As I walked out of our building the other day, I passed a stack of new phone books in the vestibule. The next day, a couple of them were gone. Since then, nobody has removed any of them. I haven't taken any, partly because, having busted a couple of ribs, I'm in no shape for heavy lifting right now. I don't know what everybody else's excuse is. I'm not sure I would bother with them even if I were physically up to it, so why should my neighbors?

Why should anybody? What use are they? I read someplace a while back that, at least in the Chicago area, roughly one-third of the information in our phone books is either inaccurate or outdated. The Bureau of the Census says that every year, 20% of us move. So we're starting out with 20% of the information being inaccurate for at least part of the year, assuming that they got it right in the first place. Which they don't, necessarily. Their spelling is questionable, especially with non-Anglo-Saxon names or odd business titles. (My favorite veggie restaurant, the late lamented Mama Peaches, was listed by Directory Assistance as "Mama's Peaches.") Sometimes the numbers are transposed, much to the dismay of, for instance, perfectly respectable customers who discover their numbers are listed under "phone sex" or "pizza."

Most of us these days can check out phone numbers online at home or work. Those unfortunates who need to call from someplace else won't be able to find a phone book anyplace else anyway. Certainly not at pay phones (a rapidly-disappearing convenience.)

As pay phones vanish, phone books grow and multiply. These days, they aren't necessarily produced by the same people who provide your phone service.

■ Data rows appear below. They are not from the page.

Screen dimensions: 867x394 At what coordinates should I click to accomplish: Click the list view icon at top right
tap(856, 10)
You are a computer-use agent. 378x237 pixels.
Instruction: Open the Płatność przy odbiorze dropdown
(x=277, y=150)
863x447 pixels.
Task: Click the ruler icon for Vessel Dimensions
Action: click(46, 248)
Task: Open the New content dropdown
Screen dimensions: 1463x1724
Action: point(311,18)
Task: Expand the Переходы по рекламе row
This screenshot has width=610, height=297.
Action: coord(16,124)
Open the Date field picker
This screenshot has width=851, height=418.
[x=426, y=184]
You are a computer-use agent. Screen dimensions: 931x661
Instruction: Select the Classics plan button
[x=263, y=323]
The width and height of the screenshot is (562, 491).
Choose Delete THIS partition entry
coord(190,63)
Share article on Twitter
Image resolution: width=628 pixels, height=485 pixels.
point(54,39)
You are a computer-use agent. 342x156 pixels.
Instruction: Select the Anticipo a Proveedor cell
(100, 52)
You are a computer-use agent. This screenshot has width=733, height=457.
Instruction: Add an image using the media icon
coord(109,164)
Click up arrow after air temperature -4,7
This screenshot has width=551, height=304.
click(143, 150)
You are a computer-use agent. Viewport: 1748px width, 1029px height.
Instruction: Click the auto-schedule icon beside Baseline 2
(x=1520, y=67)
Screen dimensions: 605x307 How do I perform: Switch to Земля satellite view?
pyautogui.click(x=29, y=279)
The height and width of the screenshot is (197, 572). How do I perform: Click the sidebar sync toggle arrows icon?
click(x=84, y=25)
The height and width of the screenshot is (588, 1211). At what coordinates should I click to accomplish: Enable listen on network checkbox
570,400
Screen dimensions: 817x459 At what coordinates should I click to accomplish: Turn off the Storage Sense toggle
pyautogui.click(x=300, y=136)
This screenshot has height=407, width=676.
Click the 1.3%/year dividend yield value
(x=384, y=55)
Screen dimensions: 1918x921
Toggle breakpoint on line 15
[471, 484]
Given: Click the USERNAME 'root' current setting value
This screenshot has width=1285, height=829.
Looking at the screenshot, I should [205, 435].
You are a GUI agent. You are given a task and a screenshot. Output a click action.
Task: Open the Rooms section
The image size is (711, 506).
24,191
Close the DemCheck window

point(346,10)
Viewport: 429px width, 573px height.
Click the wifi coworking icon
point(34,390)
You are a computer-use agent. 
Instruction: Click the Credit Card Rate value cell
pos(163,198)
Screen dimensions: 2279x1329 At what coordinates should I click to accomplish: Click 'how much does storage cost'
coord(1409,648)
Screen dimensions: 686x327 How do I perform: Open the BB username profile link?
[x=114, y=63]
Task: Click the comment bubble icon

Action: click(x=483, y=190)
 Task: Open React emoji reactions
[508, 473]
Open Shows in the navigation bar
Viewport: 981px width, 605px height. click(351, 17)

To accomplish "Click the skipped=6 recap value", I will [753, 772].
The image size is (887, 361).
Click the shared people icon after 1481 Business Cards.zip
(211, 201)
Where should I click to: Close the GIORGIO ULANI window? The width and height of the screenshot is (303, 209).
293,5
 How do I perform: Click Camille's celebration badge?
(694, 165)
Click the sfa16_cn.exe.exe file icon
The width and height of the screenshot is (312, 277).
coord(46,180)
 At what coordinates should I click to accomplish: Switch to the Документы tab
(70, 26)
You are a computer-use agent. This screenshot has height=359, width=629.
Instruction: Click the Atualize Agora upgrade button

After all, the wisdom of deregulation has brought us multiple phone service providers. Some of them produce books, some don't. And some independent companies, who have nothing to do with providing phone service at all, do produce books. In the Chicago area, there are at least two separate and more-or-less identical sets of phone books stacked up in our hall every year.

And that's just counting information for phones within the Chicago city limits. There are something like 248 municipalities in the Chicago area. They get grouped into three supplementary sets of phone books, for the north, south, and west suburbs. (We are fortunate in that Lake Michigan occupies the space that would otherwise contain the east suburbs.) We city-dwellers have to special-order the suburban books, and pay for them. And provide space for them. People who do a lot of business in the suburbs probably have no choice, especially since Directory Assistance is utterly useless for finding suburban phone numbers unless you happen to know which suburb contains the place you're looking for. But the rest of us generally choose to do without and take our chances.
The alternative, after all, is three Chicago phone books (white pages, consumer yellow pages, and business-to-business yellow pages), plus white and yellow pages for three sets of suburbs. That's 9 very large books, total, weighing approximately 5 pounds each. A pain to store, a pain to lift, and increasingly difficult to use, given that the print keeps getting smaller (no, that's not an illusion caused by aging--publishers are trying to save paper and delivery costs, and one of the ways they do it is by either shrinking the print size, or cramming the letters closer together, or both.)

The only commercially produced phone books that are really any use are the small neighborhood and local suburban books; they're no more accurate than their big brothers, but they are a lot easier to store and to use.

Making phone books, of course, requires cutting down trees. Roughly 17 of them per ton of paper. At 45 pounds per household, that's roughly 75,000 tons a year, killing roughly 1,275,000 trees. Plus all kinds of minerals (mostly toxic) for the ink. Plus the water it takes to sustain the forests.

Once you're finished with the phone book, you have to figure out what to do with it. It's yet another serious burden on the ecosystem. For some reason, phone books don't biodegrade. They last forever. They make up roughly 20% of the contents, by volume, of the average landfill. They are made from a low grade of paper that must be "downcycled" into lower grade recycled products. And they're contaminated with toxic minerals, plastics, and magnets that mess up the recycling process.

So, like an increasing proportion of people all over the world, including apparently most of my neighbors, I have decided not to bother picking up this year's new phone books. I will throw out my old ones wherever the city recycling authorities mandate, and use the space for something more interesting.